--- start Extracted entries ---
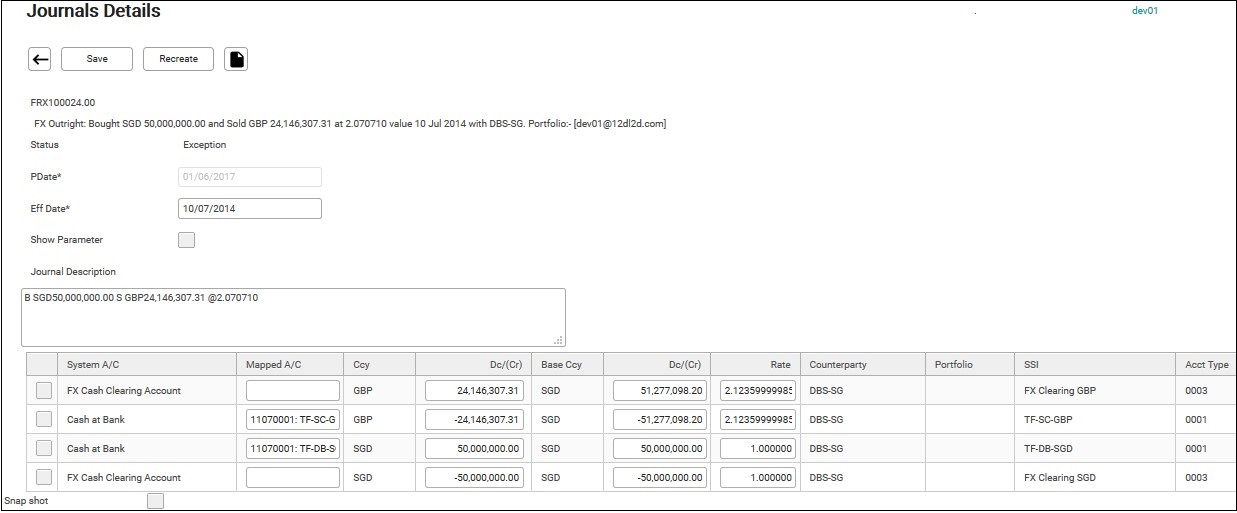Click the 24,146,307.31 Dc/(Cr) amount field
1237x513 pixels.
pos(474,391)
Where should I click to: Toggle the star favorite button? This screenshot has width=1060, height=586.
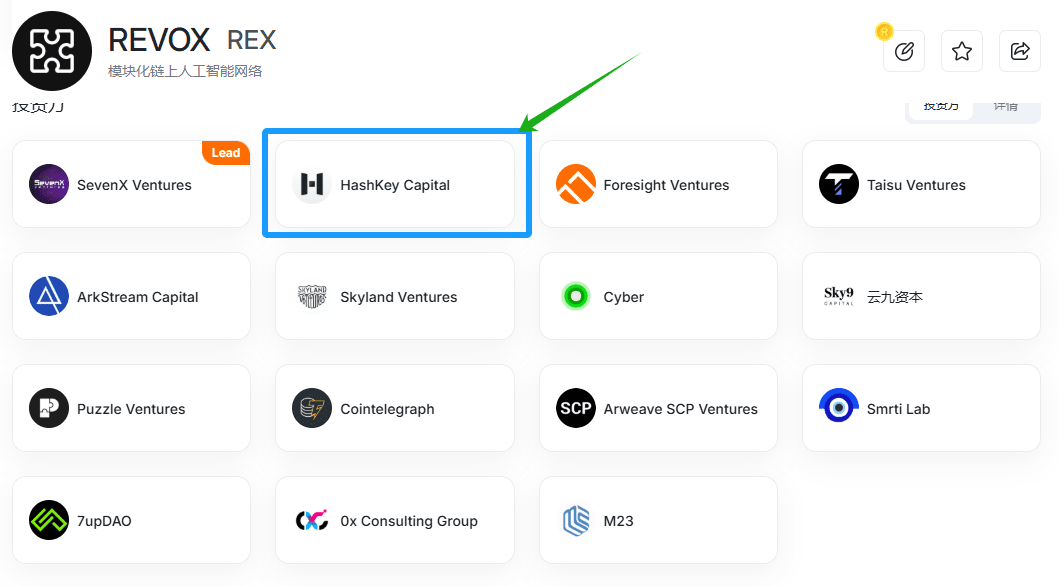[962, 51]
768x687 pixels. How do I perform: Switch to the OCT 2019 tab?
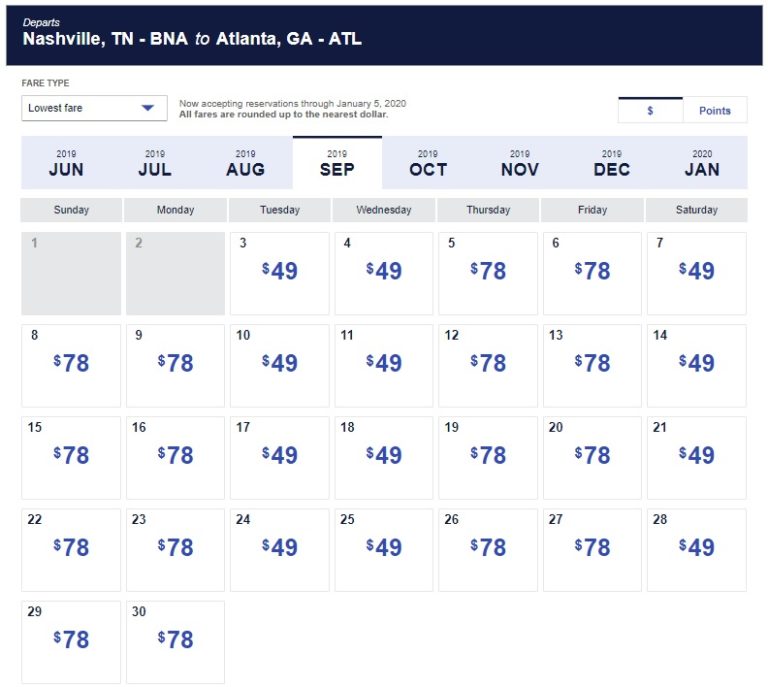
--- end Extracted entries ---
_What to do_
Return every line of the material above verbatim, leaving out the pictures.

_Exercise result_
Click the 24,146,307.31 Dc/(Cr) amount field
1237x513 pixels.
pos(474,391)
Where should I click to: Toggle the star favorite button? This screenshot has width=1060, height=586.
[962, 51]
768x687 pixels. How do I perform: Switch to the OCT 2019 tab?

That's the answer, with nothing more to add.